Probably this is NOT sufficient for inferring your proposition from the true theorem about the sequence n /ln n.
Continued:
Consider, please as a candidate for a counterexample the sequence
cn:= ( n + 2^([ log_2 (log_2(n)) ] ) / log_2 (n) for n > 1,
where again [ k ] stands for the integer part of k. Seemingly, it satisfies the following
cn / ( n log_2 (n) ) -> 1
c (n+1) - cn DOES NOT approach 0.
It holds for every positive (if tends to plus infinity) and negative (if tends to minus infinity) value of constant c.
Dear Yoachim Domsta,
You are right. It is well known in Number Theory that for the prime counting function π (n), π (n) ≈ n/ln n as n → ∞ (the asymptotic law of distribution of prime numbers), and π (n) - n/ln n > n/ln^2 n for all n ≥ 599. (see, e.g., https://en.wikipedia.org/wiki/Prime_number_theorem). Hence, π (n) - n/ln n → ∞ as n → ∞ (this is in fact, Sloane's OEIS sequence A057835, https://oeis.org/A057835).
However, motivated by the fact that for each fixed c ≥ 0, the subsequence xk(n) with k(n) = n + [cln n] of the sequence xn: = n/ln n (n = 1, 2, ...) satisfies the limit relation
xk(n) - xn → c as n → ∞,
it would be of interest to investigate the values of integer sequences
dn(c): = π(n + [cln n]) - π (n) (n = 1, 2, ...) for any fixed c ≥ 0.
Related investigations are well known as very hard problems in Analytic Number Theory concerning the asymptotic estimates of number of prime numbers in a short interval (especially, in our case in an interval I(n, c): = (n, n + [cln n]] which exactly contains π(n + [cln n]) - π (n) prime numbers).

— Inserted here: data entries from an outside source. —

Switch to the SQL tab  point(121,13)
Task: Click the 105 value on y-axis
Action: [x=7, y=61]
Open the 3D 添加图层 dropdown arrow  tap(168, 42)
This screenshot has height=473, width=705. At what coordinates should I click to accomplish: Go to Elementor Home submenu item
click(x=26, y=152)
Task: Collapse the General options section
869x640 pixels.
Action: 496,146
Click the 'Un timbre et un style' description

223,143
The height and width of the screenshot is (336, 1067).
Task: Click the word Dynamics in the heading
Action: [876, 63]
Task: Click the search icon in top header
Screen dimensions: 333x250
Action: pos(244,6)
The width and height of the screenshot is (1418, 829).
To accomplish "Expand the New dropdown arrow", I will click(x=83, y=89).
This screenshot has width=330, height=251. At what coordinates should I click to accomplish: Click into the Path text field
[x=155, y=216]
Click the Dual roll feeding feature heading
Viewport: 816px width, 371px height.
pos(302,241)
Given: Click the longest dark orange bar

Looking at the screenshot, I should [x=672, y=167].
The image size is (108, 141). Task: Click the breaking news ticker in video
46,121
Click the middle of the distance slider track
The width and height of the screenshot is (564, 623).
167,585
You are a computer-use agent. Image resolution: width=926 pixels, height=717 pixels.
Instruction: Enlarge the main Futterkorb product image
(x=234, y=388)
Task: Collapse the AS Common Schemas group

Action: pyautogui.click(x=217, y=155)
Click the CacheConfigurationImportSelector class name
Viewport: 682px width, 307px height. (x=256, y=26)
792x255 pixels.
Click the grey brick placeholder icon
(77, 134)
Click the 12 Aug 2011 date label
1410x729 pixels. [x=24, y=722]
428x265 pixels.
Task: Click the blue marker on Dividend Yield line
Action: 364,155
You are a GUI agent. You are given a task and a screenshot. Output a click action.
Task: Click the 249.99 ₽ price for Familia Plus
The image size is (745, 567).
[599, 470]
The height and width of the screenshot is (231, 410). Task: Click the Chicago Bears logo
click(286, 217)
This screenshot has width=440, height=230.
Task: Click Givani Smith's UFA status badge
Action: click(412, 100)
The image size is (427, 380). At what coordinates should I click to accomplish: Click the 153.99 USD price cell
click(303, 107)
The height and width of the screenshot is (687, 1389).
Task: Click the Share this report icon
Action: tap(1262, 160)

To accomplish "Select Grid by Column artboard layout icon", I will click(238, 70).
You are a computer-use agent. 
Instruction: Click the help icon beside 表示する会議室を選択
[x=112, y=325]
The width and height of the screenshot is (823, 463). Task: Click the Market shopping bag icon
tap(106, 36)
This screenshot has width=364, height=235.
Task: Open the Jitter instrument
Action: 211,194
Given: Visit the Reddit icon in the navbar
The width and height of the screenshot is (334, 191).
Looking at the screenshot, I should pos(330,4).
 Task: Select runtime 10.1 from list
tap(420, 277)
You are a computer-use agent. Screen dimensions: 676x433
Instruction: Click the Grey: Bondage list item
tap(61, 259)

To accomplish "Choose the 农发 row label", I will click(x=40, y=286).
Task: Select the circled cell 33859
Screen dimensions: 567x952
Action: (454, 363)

My computations in Mathematica 9 show that for some fixed values c > 0, the values π(n + [cln n]) - π (n) are very close to c (and sometimes equal to c) for sufficiently large values n = n(c). This suggests the formulation of some “discrete version” of this problem proposed by George Stoica, concerning some classes of nondecreasing positive integer sequences that tend to infinity.
Dear Romero,
Set me straight if I am wrong:
Fulfiling the estimate π (n) - n/ln n > n/ln^2 n for all n ≥ 599 jointly with the PNT also are not sufficient for deriving the following claim made by you:
>> for each nonnegative real number c,
π(n + [cln n]) - π (n) → c as n → ∞.